# How to complete this task:
Find the line containing "Given: Open the 插入 (Insert) ribbon tab", then print it and each following line through the end of the records, exactly and with nothing added; leave out any pictures.

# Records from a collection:
-----
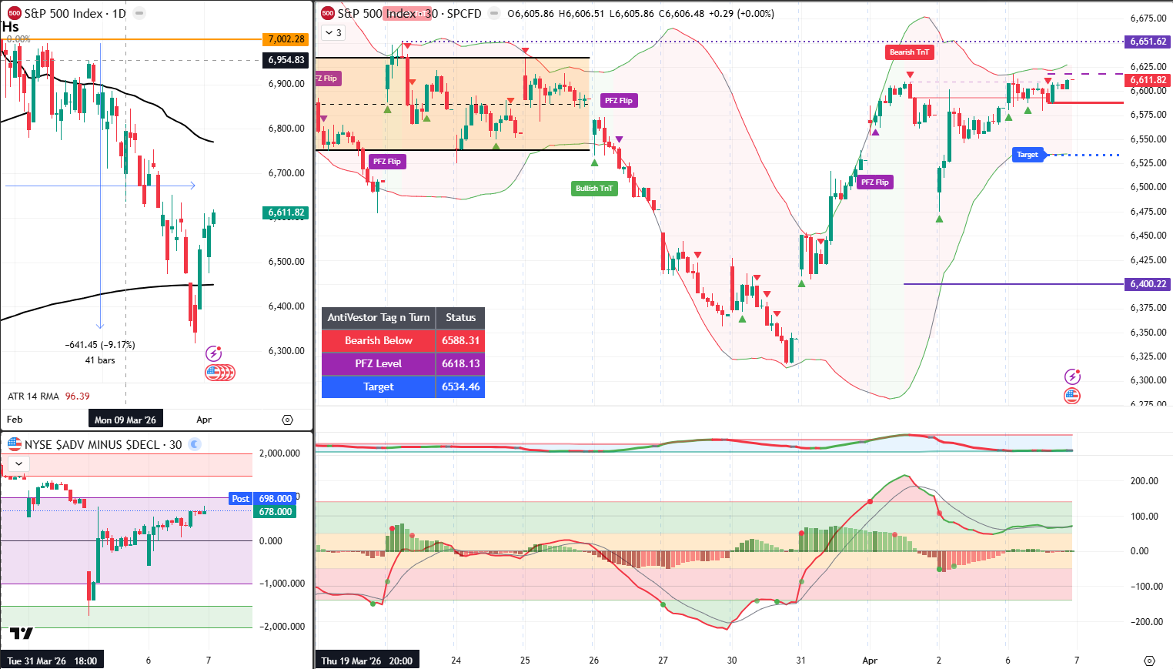Viewport: 1173px width, 669px height.
Task: Click the blue Target flag on the 30-minute chart
Action: [1028, 155]
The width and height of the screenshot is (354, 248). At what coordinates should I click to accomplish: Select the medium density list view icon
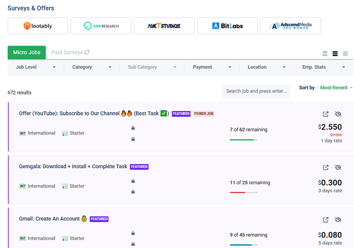pos(335,54)
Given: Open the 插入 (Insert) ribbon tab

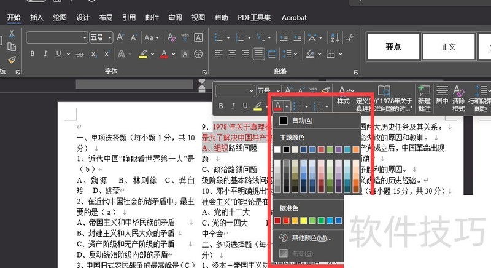Looking at the screenshot, I should pos(37,18).

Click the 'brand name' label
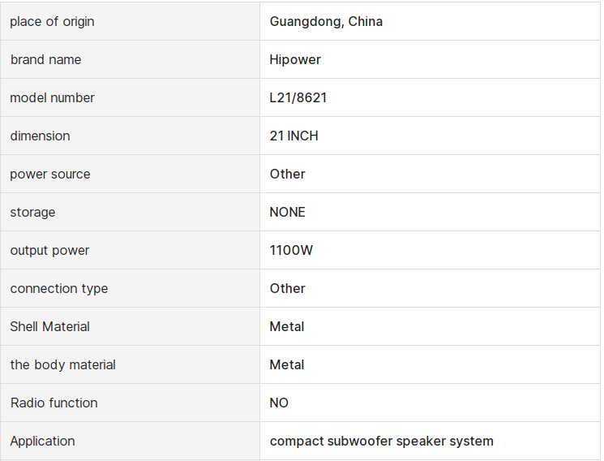coord(45,59)
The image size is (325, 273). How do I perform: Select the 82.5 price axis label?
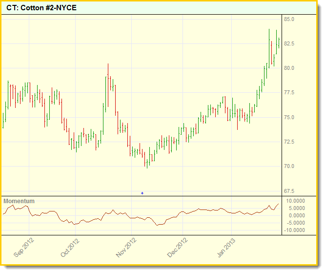click(289, 44)
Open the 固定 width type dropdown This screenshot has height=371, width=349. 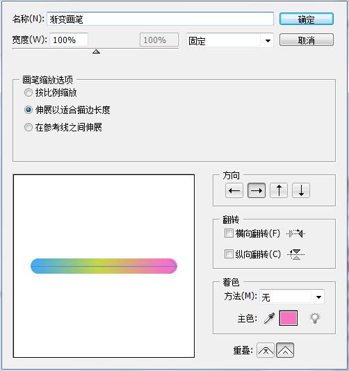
-----
# Output of the exercise:
Given: Open the 插入 (Insert) ribbon tab

Looking at the screenshot, I should pos(37,18).

Click the 'brand name' label
coord(45,59)
The image size is (325, 273). How do I perform: Select the 82.5 price axis label?
click(289, 44)
Open the 固定 width type dropdown This screenshot has height=371, width=349. 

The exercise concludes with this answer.